COMMENT: Indonesia’s miners came, listened and asked for clarity

If miners in Indonesia are unhappy about the government proposal to ban them from exporting ores, they were careful not to show it too openly at a meeting with senior government officials on Tuesday, February 28.

If miners in Indonesia are unhappy about the government proposal to ban them from exporting ores, they were careful not to show it too openly at a meeting with senior government officials on Tuesday, February 28.

At the meeting the 200 members of the audience played the role of attentive audience very well – they sat quietly, took notes, and clapped obediently after each speech.

The meeting, in Jakarta, was meant to be a platform to gather feedback from mining communities – the first of several planned initiatives in the next two to three months – regarding the ministerial decree that bans export of unprocessed ores from 2014, which was passed early this month.

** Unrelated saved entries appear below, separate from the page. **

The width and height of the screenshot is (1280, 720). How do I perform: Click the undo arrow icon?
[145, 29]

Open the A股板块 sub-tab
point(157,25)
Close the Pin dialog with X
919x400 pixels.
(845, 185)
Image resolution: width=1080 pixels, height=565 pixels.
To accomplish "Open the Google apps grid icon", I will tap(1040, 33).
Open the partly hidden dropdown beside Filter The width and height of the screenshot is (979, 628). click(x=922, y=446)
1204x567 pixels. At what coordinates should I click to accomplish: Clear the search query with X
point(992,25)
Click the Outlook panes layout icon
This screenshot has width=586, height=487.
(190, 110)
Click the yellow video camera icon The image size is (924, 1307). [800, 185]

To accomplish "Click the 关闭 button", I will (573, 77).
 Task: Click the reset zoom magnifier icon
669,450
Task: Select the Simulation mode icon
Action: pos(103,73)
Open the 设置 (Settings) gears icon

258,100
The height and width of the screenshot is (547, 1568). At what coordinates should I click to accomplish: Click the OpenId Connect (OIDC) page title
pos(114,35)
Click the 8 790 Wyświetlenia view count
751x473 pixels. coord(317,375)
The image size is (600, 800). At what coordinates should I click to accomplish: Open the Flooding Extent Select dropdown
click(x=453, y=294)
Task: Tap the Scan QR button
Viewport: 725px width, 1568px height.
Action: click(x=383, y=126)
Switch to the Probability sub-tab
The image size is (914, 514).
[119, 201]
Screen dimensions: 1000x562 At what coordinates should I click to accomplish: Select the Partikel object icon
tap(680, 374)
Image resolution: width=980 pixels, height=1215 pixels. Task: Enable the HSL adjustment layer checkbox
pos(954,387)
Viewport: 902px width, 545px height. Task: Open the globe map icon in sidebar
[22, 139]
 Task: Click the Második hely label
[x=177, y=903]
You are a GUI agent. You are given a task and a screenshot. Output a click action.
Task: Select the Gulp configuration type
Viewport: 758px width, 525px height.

But the feedback from the floor was not coming naturally.

The meeting went on without memorable sparks, with the session dominated by sponsored messages from government officials.

“The government has to [pass the law] to raise the national income. The taxes paid from [the] mining sector is too small, compared with the production figures of minerals and metals these few years,” Thamrin Sihite, director general of the ministry department responsible for metals and mineral resources, said in his speech.

Some of the members of the audience were seen nodding.

“The government should not only ban [the] export of unprocessed ores [it ] should stop giving licence to new mining projects that do not have contingency plans on how they will process their ores during application,” another government official added during a question-and-answer session that followed.

The audience clapped.

But silence does not mean consent.

Talking to miners who were present after the meeting showed that a number of them are not completely in agreement with the government’s latest move.

The opposition tone, however, remained gentle and neutral.

“The ban on unprocessed ores will reduce the country’s competitiveness among mining companies in the world,” Martiono Hadianto, president director of copper and gold miner Newmont Nusa Tenggara, said.

“The decision to ban the export of unprocessed ores from May 6 was quite sudden. The government should provide more time for socialisation and adapting miners to the idea,” Agus Suhartono, ceo of nickel miner Ibris Nickel, said.

“Investors will consider [the] investment environment before putting their money into the country. We are afraid that the new laws may put off potential investors to invest in Indonesia,” Peter Wessels, executive officer of the Forum for Exploration and Mineral Development based in Jakarta, said.

To be fair, there are several possible reasons on why miners are still reserving their comments.

Being the first session of feedback gathering, the miners might have been using the opportunity to understand clearly what the Indonesian government was trying to do.

“There is still a lot of confusion on the ground on the various interpretations of the new laws,” a miner told Metal Bulletin.

For mining contract holders affected by the ban on unprocessed ores from 2014, there are still questions about what constitutes ‘processed’ ore, and what happens if there are not enough smelters built to readily accommodate the ores processed in the country.

Then there’s the question of whether the regulation will be enforceable given the short time for preparation.

“The government said that [it] will assess the situation case-by-case. As long as the miners have had plans to process ores in the future, they may be allowed to continue exporting,” the miner said.

“While this is a good sign that the government is ready for discussion, it can also mean uncertainty in the way laws work,” he said.

But uncertainty about the law is the big worry for investors.

There is little doubt the reason for the government to hold Tuesday’s session was to remove any uncertainties the mining community may feel at the moment.

However, the audience may now want to start speaking up and communicate their doubts to the government in future sessions to allow both parties to be perfectly clear on where they stand.